The Penal Laws were a series of laws created by the English government from 1691 to 1760 in order to persuade anyone who did not practice the Anglican faith to abandon their believes and become a member of the Anglican faith. Although we hear much about the Penal Laws of Ireland, they were not the only place where the laws were enforced. In face, England had passed Penal Laws against the Catholics in the American colonies, Scotland and in England during this timespan as well. The Anglicans feared the Catholics would join together and revolt agains them because they had experienced several uprisings the more they placed pressure against the Catholics. 

The Penal Laws has a deep psychological effect upon the native Irish Catholics. They were treated as second class citizens in their own country.  As the years went by more and more laws were passed to further suppress the Catholics. Some of these laws included:

Exclusion of Catholics from most public offices (since 1607), Presbyterians were also barred from public office from 1707.
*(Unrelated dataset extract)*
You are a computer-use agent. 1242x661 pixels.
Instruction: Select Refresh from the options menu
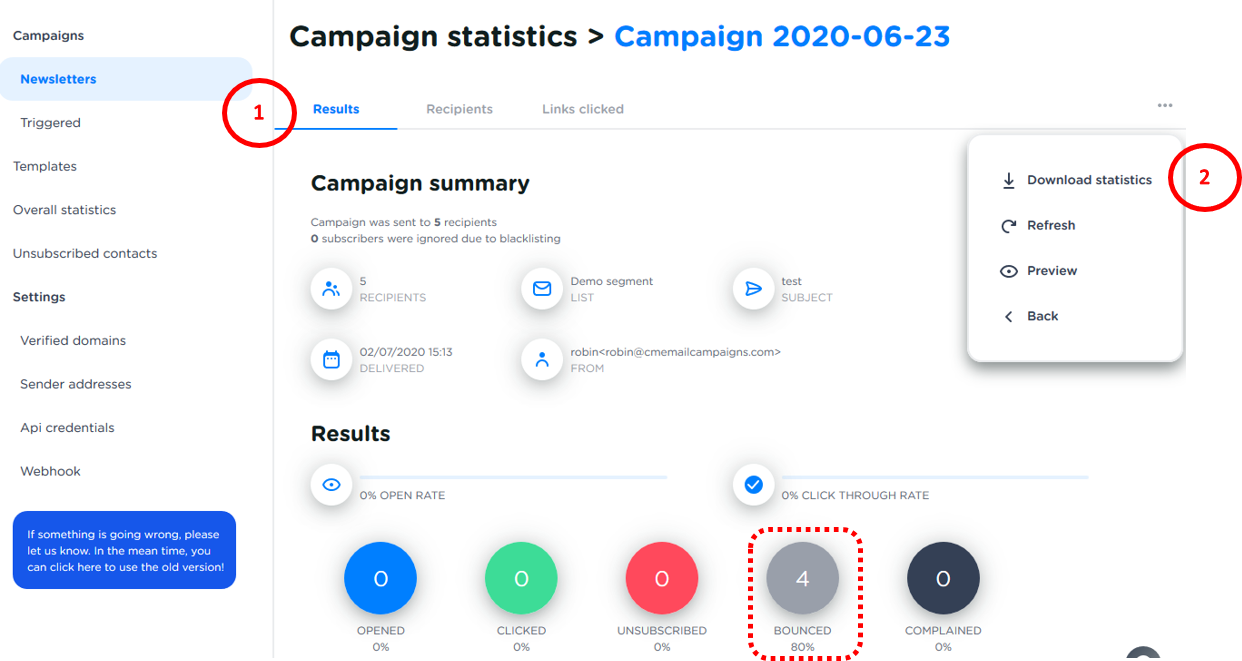[x=1050, y=226]
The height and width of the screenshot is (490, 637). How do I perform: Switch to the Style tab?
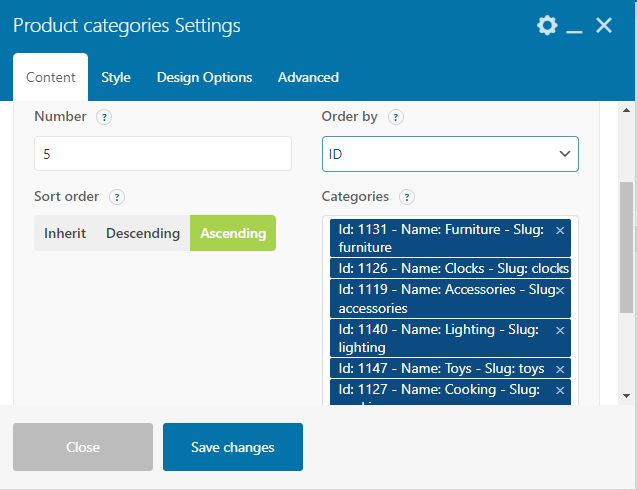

  • Ban on intermarriage with Protestants; repealed 1778
  • Presbyterian marriages were not legally recognized by the state
  • Catholics barred from holding firearms or serving in the armed forces (rescinded by Militia Act of 1793)
  • Bar from membership in either the Parliament of Ireland or the Parliament of England from 1652; rescinded 1662–1691; renewed 1691–1829, applying to the successive parliaments of England (to 1707), Great Britain (1707 to 1800), and the United Kingdom of Great Britain and Ireland (1800 to 1829).
  • Disenfranchising Act 1728, exclusion from voting until 1793;
  • Exclusion from the legal professions and the judiciary; repealed (respectively) 1793 and 1829.
  • Education Act 1695 – ban on foreign education; repealed 1782.
  • Bar to Catholics and Protestant Dissenters entering Trinity College Dublin; repealed 1793.
  • On a death by a Catholic, his legatee could benefit by conversion to the Church of Ireland;
  • Popery Act – Catholic inheritances of land were to be equally subdivided between all an owner's sons with the exception that if the eldest son and heir converted to Protestantism that he would become the one and only tenant of estate and portions for other children not to exceed one third of the estate. This "Gavelkind" system had previously been abolished by 1600.
  • Ban on converting from Protestantism to Roman Catholicism on pain of Praemunire: forfeiting all property estates and legacy to the monarch of the time and remaining in prison at the monarch's pleasure. In addition, forfeiting the monarch's protection. No injury however atrocious could have any action brought against it or any reparation for such.
  • Ban on Catholics buying land under a lease of more than 31 years; repealed 1778.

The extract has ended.